At time T₃a second audio signal emitted by the same audio source 1 is captured by the microphone array 5. The microphone array 5 may comprise a plurality of microphones and so may obtain a plurality of second audio signals. The distance between the microphone array 5 and the audio source 1 is greater than the distance between the local microphone 3 and the audio source 1. In some examples the microphone array 5 could be tens of meters or hundreds of meters away from the audio source 1 while the local microphone 3 may be positioned within several centimeters of the audio source 1. The delay between time T₃and time T₁depends upon the distance between the local microphone 3 and the microphone array 5. In some examples the delay between time T₃and time T₁could be greater than the delay between time T₂and time T₁. In such cases the processing device 7 could obtain the first audio signal before the microphone array 5 receives the second audio signal.

At time T₄the audio signal captured by the microphone array 5 is obtained by the processing device 7. The delay between time T₄and time T₃depends on the delay within the communication system which connects the microphone array 5 to the processing device 7.

At block 31 the processing device 7 determines the time delay for the audio signals. The time delay may be the time between the audio signal being emitted by the audio source 1 and the audio signal being obtained by the processing device 1. This delay takes into account the propagation delays arising from the physical separation of the audio source 1 and the microphones 3, 5 and also network delays introduced by the communication links and any other suitable factors. The time delay for the first audio signal may be much smaller than the time delay for the second audio signal because the first microphone 3 is positioned closer to the audio source 1 than the second microphone 5.

Any suitable process may be used to determine the time delays. In some examples information relating to the relative locations of the microphones 3, 5 and the audio sources 1 may be used to enable the delays to be determined.

At block 33 the processing device 7 performs selective time alignment of the obtained audio signals. The time alignment is selective in that only audio signals obtained within a threshold time are used for the time alignment. The audio signals that are received outside of the threshold time may be discarded.

The time alignment may comprise any suitable process. The time alignment may comprise adding an adjustable delay to one or more of the audio signals that were received within the time threshold.

At block 35 the processing device 7 performs object embedding. The audio signals that were received within the threshold time may be used to perform the spatial audio processing.

At block 35 the processing device 7 may also perform other processing on the audio signals that are received within the threshold time limit. In some examples the processing device 7 may add capture room acoustics to the time aligned audio signals. The adding of capture room acoustics may comprise applying an impulse response filter which enables spatial aspects of the audio signals to be recreated. For example a room impulse response filter may be applied to include capture room acoustics that would be heard by a user in the room of the audio source 1 to be recreated to a user hearing the audio via a rendering device. Other types of filters and audio effects may be added in other examples of the disclosure.

At block 37 the processing device 7 performs spatial audio processing. The spatial audio processing may be performed on the time aligned signals and/or the embedded audio signals.

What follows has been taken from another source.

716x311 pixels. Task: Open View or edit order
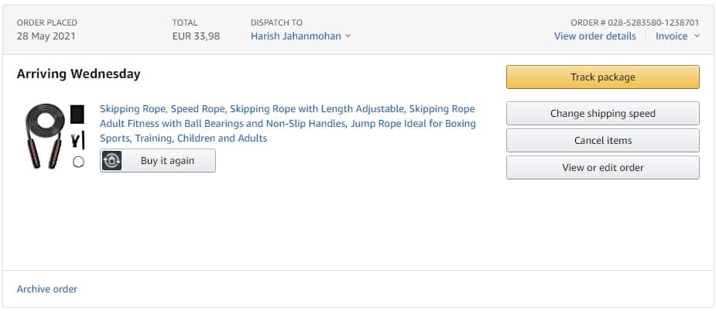click(602, 168)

The audio signals that have been received after the threshold time limit are removed from the audio signals that are used for spatial processing. This enables the spatial processing to be performed at time T_4′. Time T_4′ may occur before time T₄. That is, the spatial audio processing may be, at least partially, performed before the second audio signal is obtained by the processing device 7. This reduces the latency in the processing of the spatial audio signals.

The spatial audio processing may comprise any suitable type of processing that enables a spatial audio signal to be rendered to a user. In some examples the spatial audio processing may comprise source separation. This may enable audio signals emitted by different audio sources 1 to be separated from each other. In some examples the spatial audio processing may comprise modifying the audio outputs so as to enable movement of a user while the audio is being rendered. In some examples it may enable six degrees of freedom of movement of the user. This may allow the user to move in lateral directions as well as rotate to change their orientation. In such examples the spatial audio processing may comprise modifying the perceived direction of arrival and/or volume of an audio source and/or any other parameters of the audio source.

At block 39 the processed audio is delivered to a rendering device. The processed audio may be delivered to a rendering device via any suitable means. In some examples the processed audio may be delivered to the rendering device via a wireless communication link or any other suitable means. In some examples the processed audio may be delivered to more than one rendering device.

The rendering device comprises any means which may be arranged to convert electrical input signals into audio output signals. In some examples the rendering device comprises a head set or head phones. In some examples rendering device may enable virtual reality or augmented reality content to be rendered for the user. For instance, the rendering device may comprise one or more displays arranged to display the virtual reality or augmented reality content.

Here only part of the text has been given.